__QUOTED PASSAGE__
________
A method for operating a natural gas liquids processing (NGL) system, the system being selectively configured in either an ethane rejection configuration or an ethane recovery configuration, the method comprising, when the NGL system is in the ethane rejection configuration, collecting a reboiler bottom stream that, in the ethane rejection configuration, includes ethane in an amount of less than 5% by volume, and when the NGL system is in the ethane recovery configuration, collecting a reboiler bottom stream that, in the ethane recovery configuration, includes ethane in an amount of at least about 30% by volume.

Description

CROSS-REFERENCE TO RELATED APPLICATIONS
This application is a continuation of U.S. patent application Ser. No. 14/988,388, filed on Jan. 5, 2016 to Mak, entitled “Ethane Recovery or Ethane Rejection Operation,” which is incorporated herein by reference in its entirety.
FIELD OF INVENTION
The subject matter disclosed herein relates to systems and methods for processing natural gas. More particularly, the subject matter disclosed herein relates to systems and methods for selectively recovering or rejecting ethane during the natural gas processing, particularly, processing of unconventional gas and shale gas.
BACKGROUND
Natural gas is produced from various geological formations. Natural gas produced from geological formations typically contains methane, ethane, propane, and heavier hydrocarbons, as well as trace amounts of various other gases such as nitrogen, carbon dioxide, and hydrogen sulfide. The various proportions of methane, ethane, propane, and the heavier hydrocarbons may vary, for example, depending upon the geological formation from which the natural gas is produced.
For example, natural gas produced from conventional geological formations, such as reservoir rock formations, may comprise about 70-90% methane and about 3-9% ethane, with the remainder being propane, heavier hydrocarbons, and trace amounts of various other gases (nitrogen, carbon dioxide, and hydrogen sulfide). Such conventionally-produced natural gases may be termed “lean,” meaning that this natural gas contains from about 2 to about 4 gallons of ethane per thousand standard cubic feet of gas (GPM).
Conversely, natural gas from unconventional geological formations, such as coal seams, geo-pressurized aquifers, and shale formations, may comprise about 70-80% methane and about 10-25% ethane, with the remainder being propane, heavier hydrocarbons, and trace amounts of various other gases (nitrogen, carbon dioxide, and hydrogen sulfide). Such non-conventionally-produced natural gases may be termed “rich,” having 8-12 GPM.
________
__EXERCISE TASK__
Pick up the natural gas processing patent excerpt above after its last sentence and write the next part.

__SOURCE DATA__
________
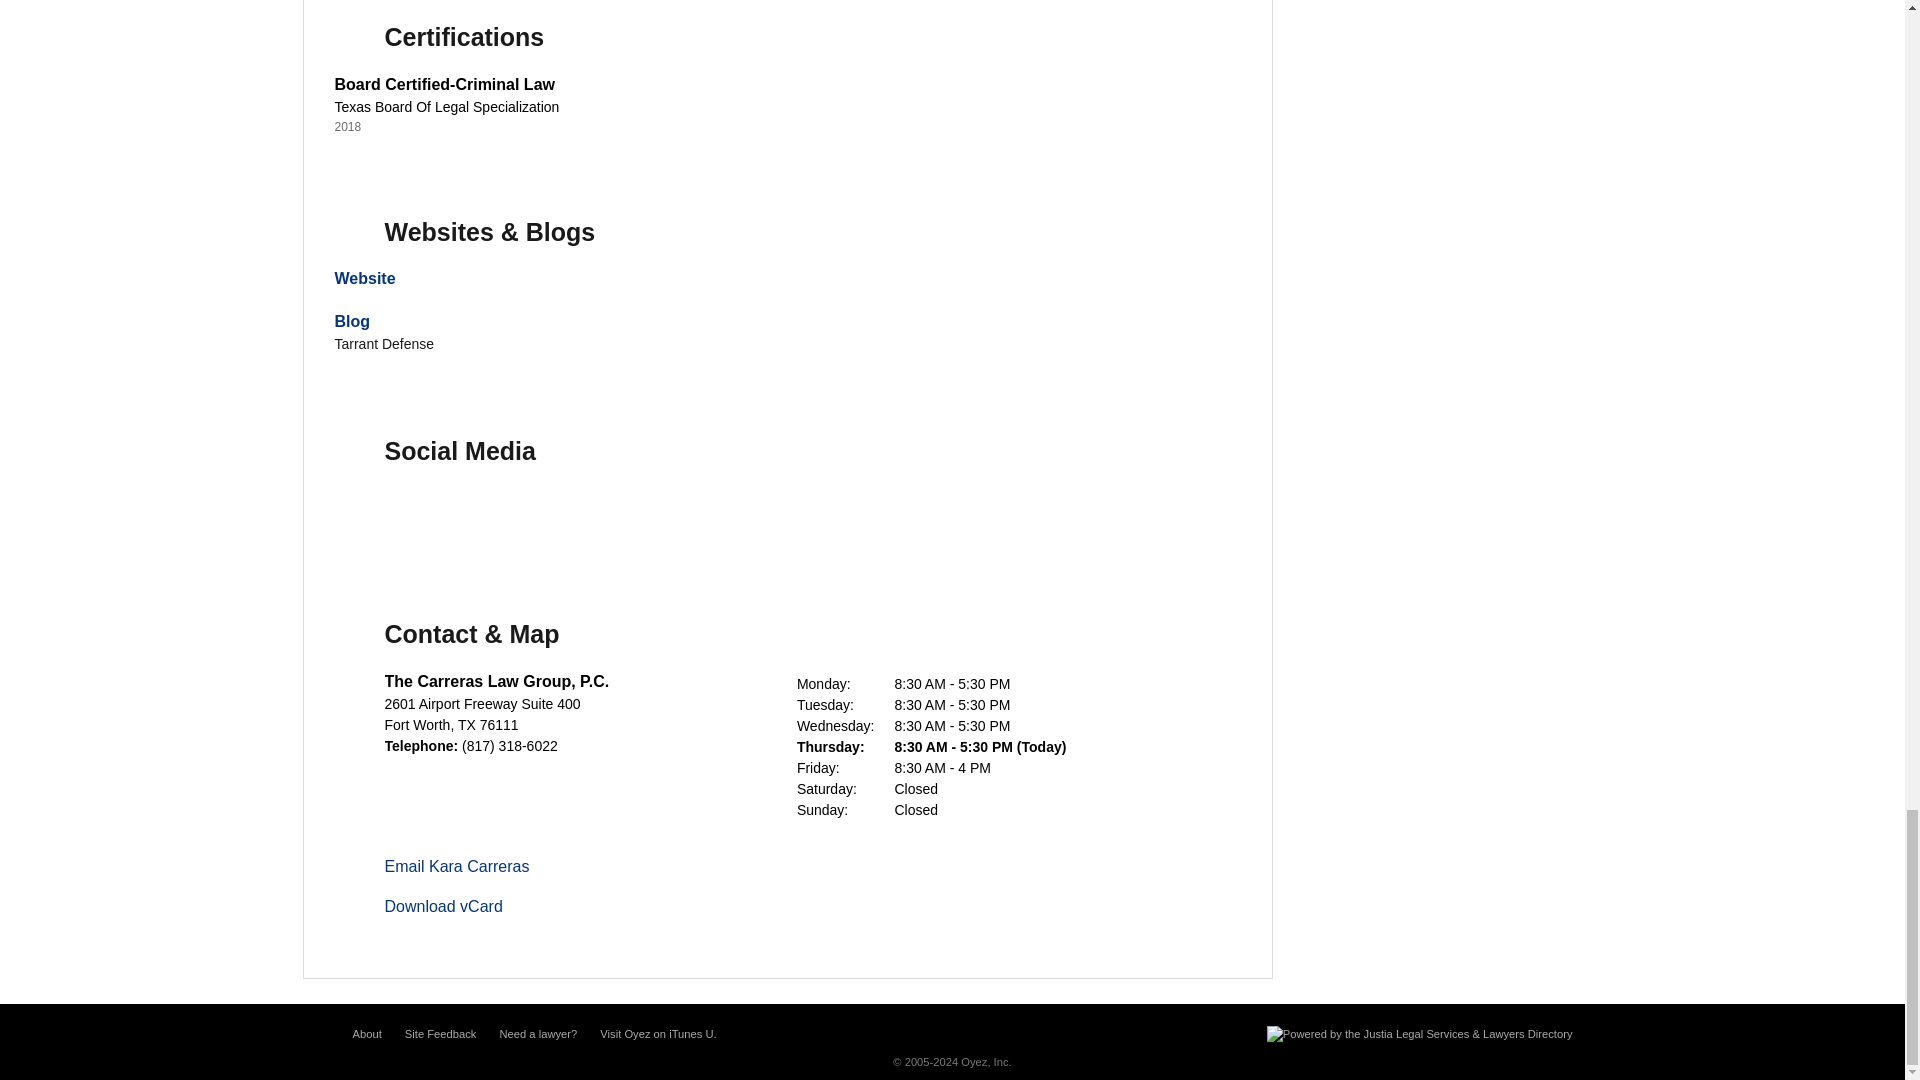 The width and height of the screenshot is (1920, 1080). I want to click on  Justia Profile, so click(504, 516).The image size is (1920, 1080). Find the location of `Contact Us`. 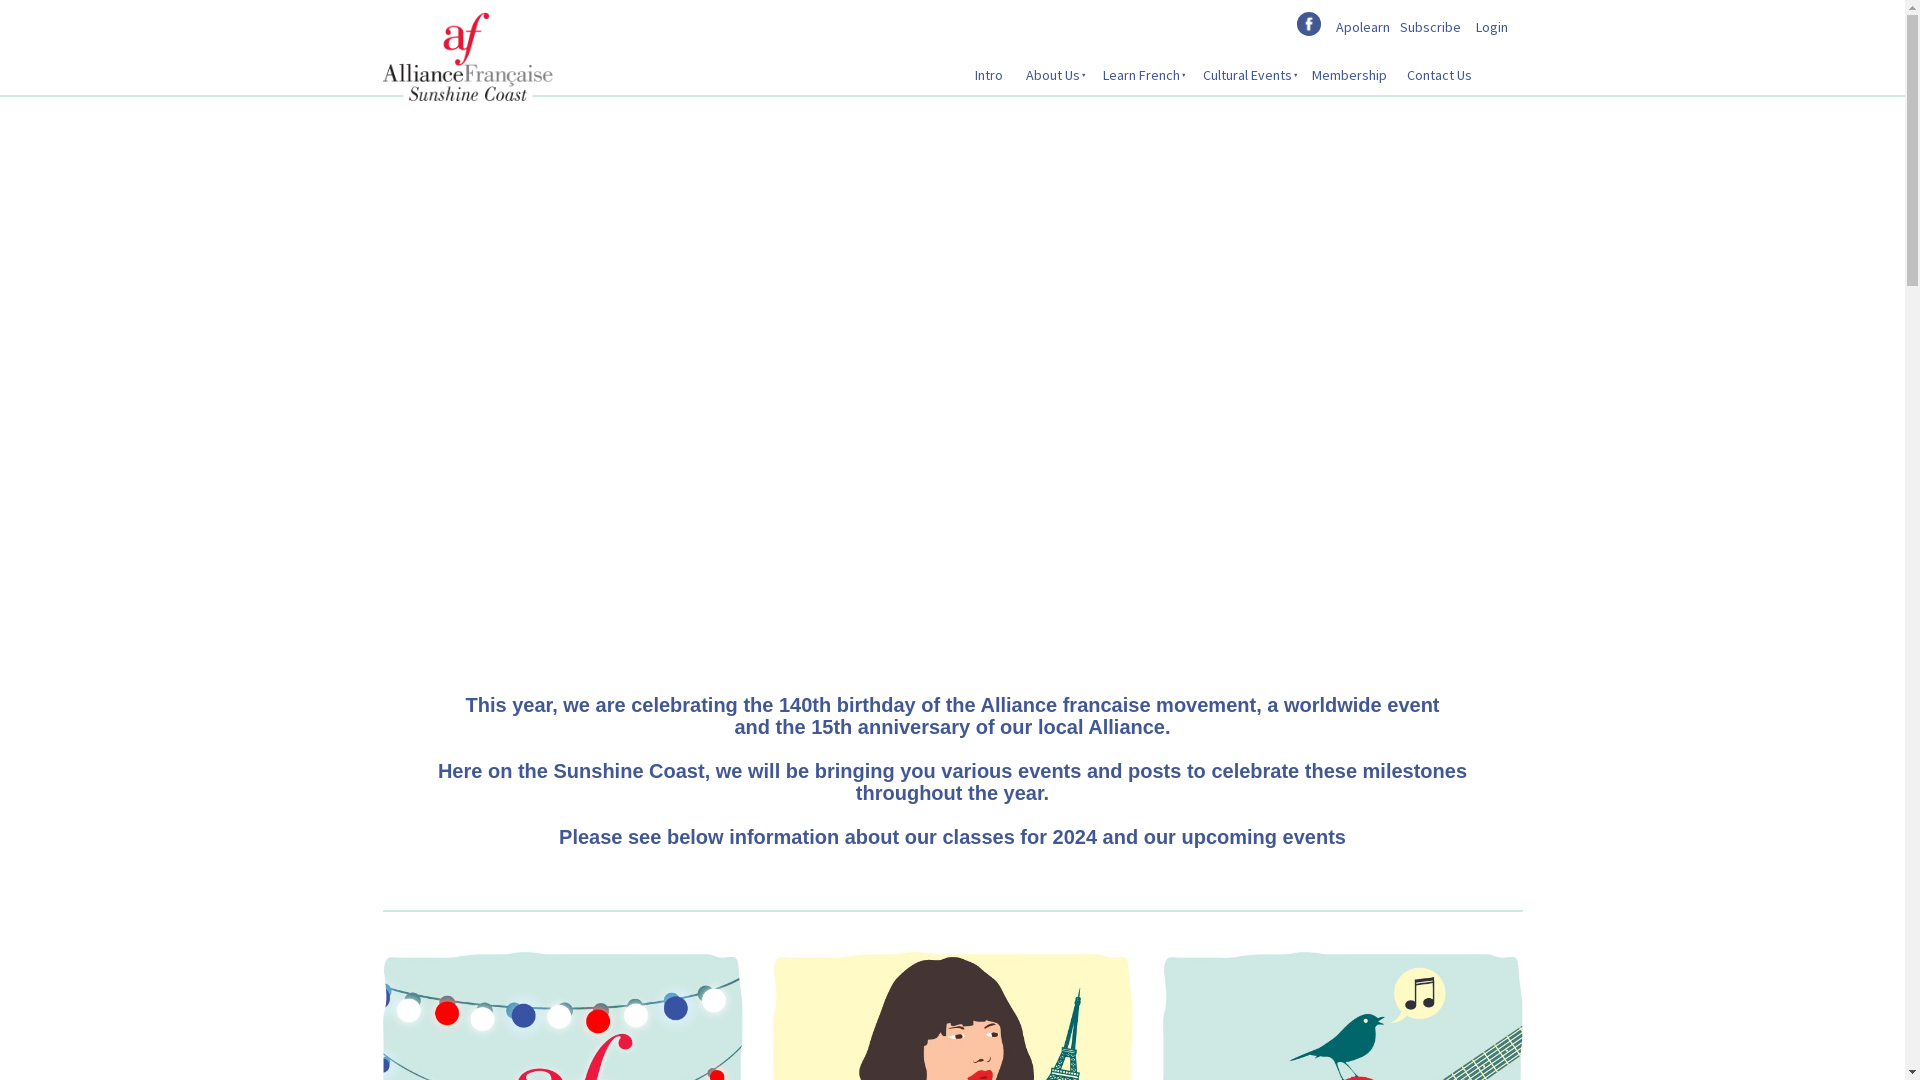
________
__THE OUTPUT__
During natural gas processing, the natural gas produced from a geological formation (e.g., the “feed gas”) is generally separated into two product streams: a natural gas liquids (NGL) stream and a residue gas stream. In some circumstances, it may be desirable that the ethane within the feed gas stream is separated into the resulting NGL stream (referred to as an “ethane recovery” configuration). Alternatively, it may be desirable that the ethane within the feed gas is separated into the resulting residue gas stream (referred to as an “ethane rejection” configuration).
Conventional natural gas separation systems and methods are generally designed and built to be operated so as to recover ethane as a component of the NGL stream. As such, operating a conventional natural gas processing system or method such that ethane is rejected, that is, so that ethane is present in the residue gas stream, is outside the design parameters upon which such conventional systems and methods are based, resulting in decreases in operational efficiency.
Further, conventional natural gas separation systems and methods are also generally designed and built to be operated within relatively narrow ranges of parameters, for example, as to feed gas composition and throughput rate. Operating such a conventional natural gas processing system or method outside of these parameters (for example, by processing natural gases having a composition other than the range of composition for which the system/method was designed and built and/or processing natural gas at a throughput rate other than the rate for which the system/method was designed and built) may be so inefficient as to be economically undesirable or, may be impossible because of system limitations.
As such, what is needed are cost effective systems and methods for processing natural gas (i) that may be used to selectively recover or reject ethane, (ii) that may be used to process natural gas having variable composition (e.g., natural gas from conventional or non-conventional geological formations), and (iii) that may be used to process natural gas at a wide range of throughput flow-rates, while achieving high propane recovery, particularly during ethane rejection.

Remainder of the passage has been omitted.